While at it I also rebased the QuickJS on the latest master

joaohf commented 4 months ago

Hi,

The patch for src/couch_quickjs/rebar.config.script is really handy. And I think it makes sense.

Most of Yocto Project work is related to fix cross compile build scripts, like the quickjs/Makefile. Sometimes the upstream is not perfect and some patches are needed.

Just some yocto related details:

But, for the couchdb and yocto scenario I had to use a different strategy which was to compile a native quickjs binary using the following recipe https://github.com/meta-erlang/meta-erlang/blob/e1c631d2af795f989f5dca770d8703d923950d93/recipes-extended/quickjs/quickjs_git.bb. Because when I build couchdb, it is a cross compilation for example to ARM and without the quickjs native recipe, I could not run quickjs if it was build by couchdb.

That is why I had also to patch the build_js.escript in order to remove the hardcoded quickjs path. In yocto build the quickjs will be available in PATH for couchdb build. I think the build_js.escript is very yocto specific :)

I'll keep you informed as soon I finish my tests.

Thanks.

nickva commented 4 months ago

That is why I had also to patch the build_js.escript in order to remove the hardcoded quickjs path. In yocto build the quickjs will be available in PATH for couchdb build. I think the build_js.escript is very yocto specific :)

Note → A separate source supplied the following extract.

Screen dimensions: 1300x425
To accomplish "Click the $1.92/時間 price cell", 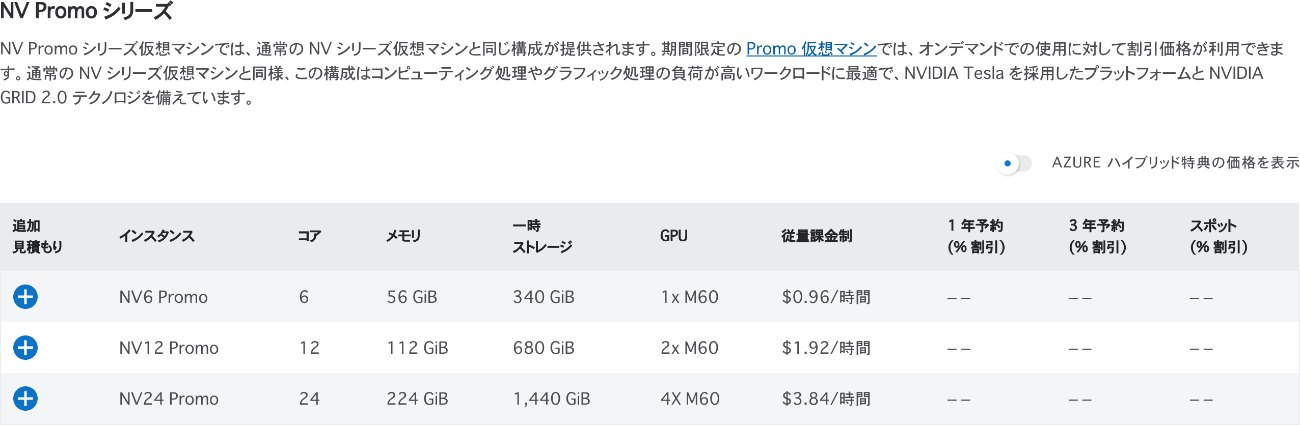I will (x=826, y=348).
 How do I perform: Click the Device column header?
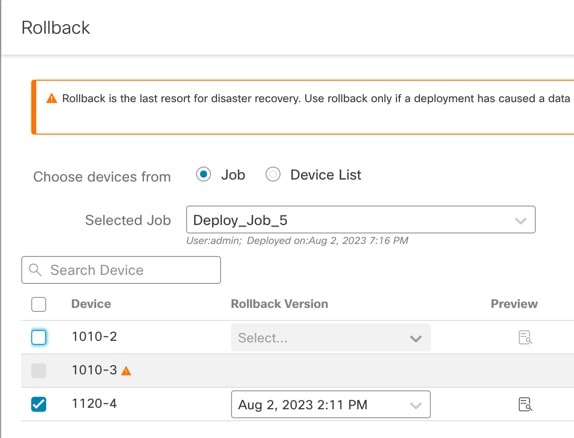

Ah! that makes perfect sense. Thank you for explaining and for sharing more info about the Yocto Project.

nickva commented 2 months ago

As discussed in one of the CouchDB dev meetings, the last two required features for https://github.com/apache/couchdb/pull/4627 support were: 1) Windows support 2) A way to scan and find compatibility issues vs current Spidermonkey

Now both of those features are implemented in PR.